Consequently, in response to a blocking stall on thread 301, bias
logic 360 biases selection logic 305 away from selecting thread 301
for a period of time or a number of cycles to compensate for the
blocking stall.
[0043] For example, assume stage 320 is an instruction length
decoder (ILD) stage. Typically, common length instructions are
decoded quickly, such as determining the start and end of
instruction in a single block of data bytes within a single cycle.
However, when a length changing prefix (LCP) is detected a slower
length decode process is invoked. As an illustrative example, a
single block of instructions are decoded unit by unit, which
results in a stall of a number of cycles, such as seven cycles.

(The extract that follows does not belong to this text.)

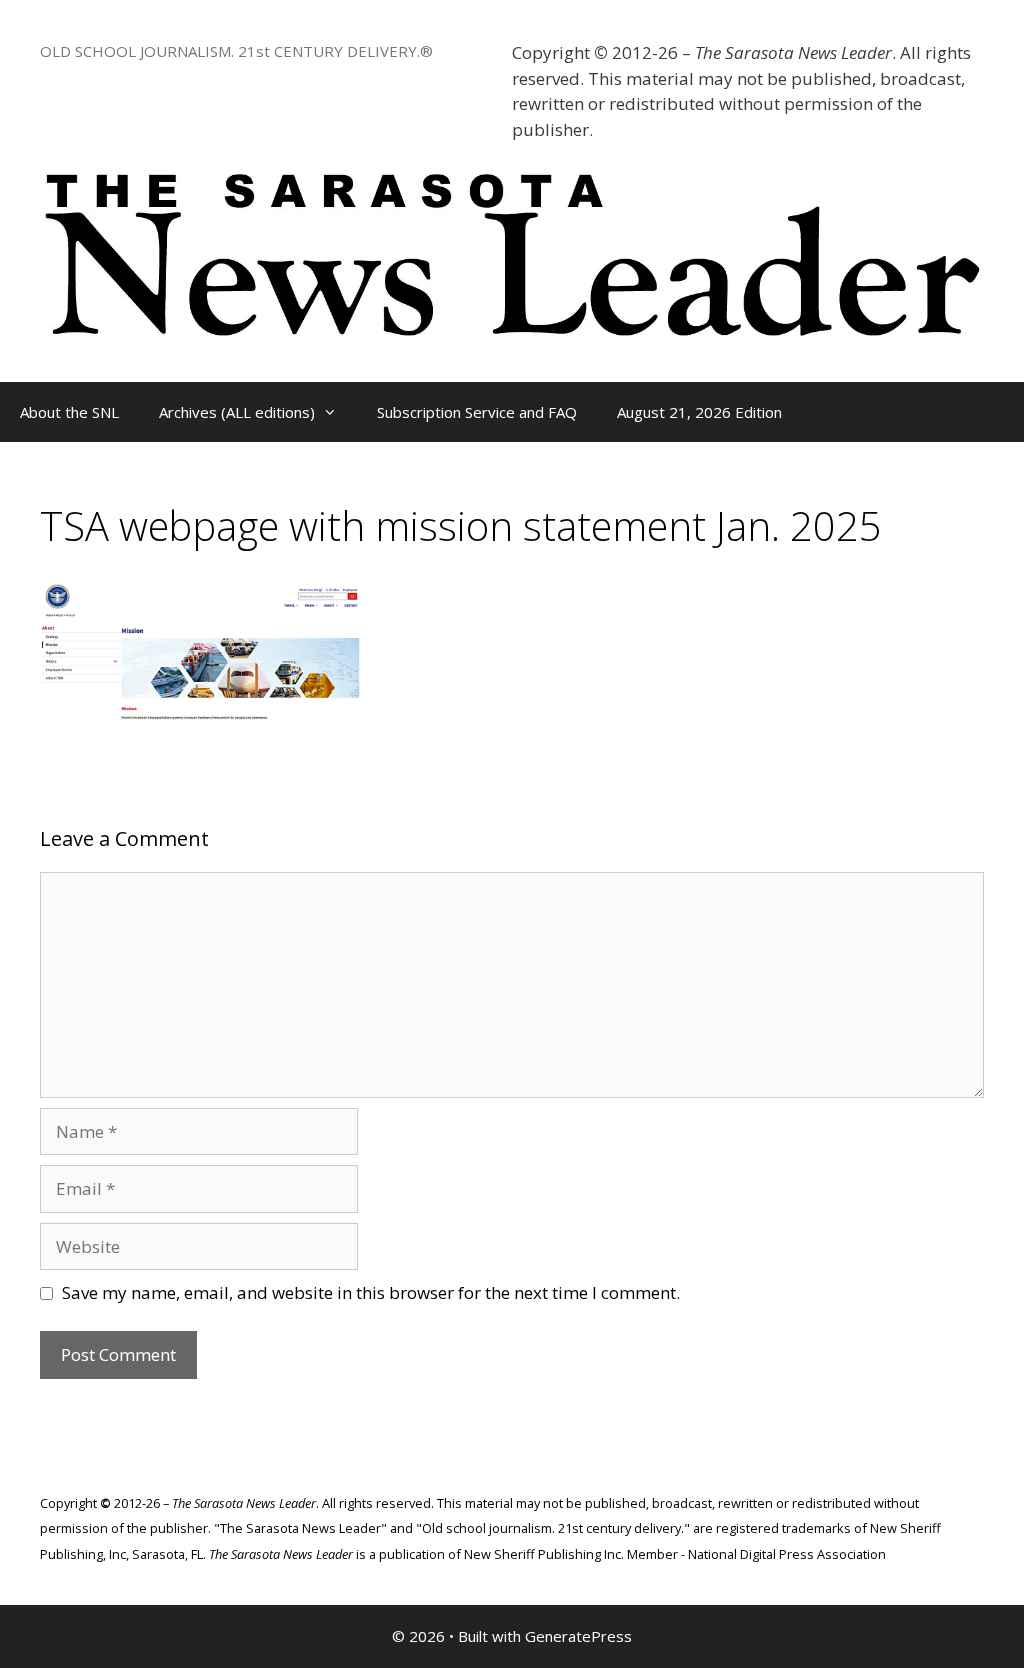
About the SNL (69, 412)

Here, assume the LCP is associated with thread 301. Therefore, as
the slower decode process is not to be interrupted, stage 320 is
blocked, i.e. other processing elements, such as thread 302, are
not able to determine decode lengths of instruction in stage 320
for the number of cycles of the blocking stall. Essentially, thread
301 blocks pipeline 303 for a number of cycles.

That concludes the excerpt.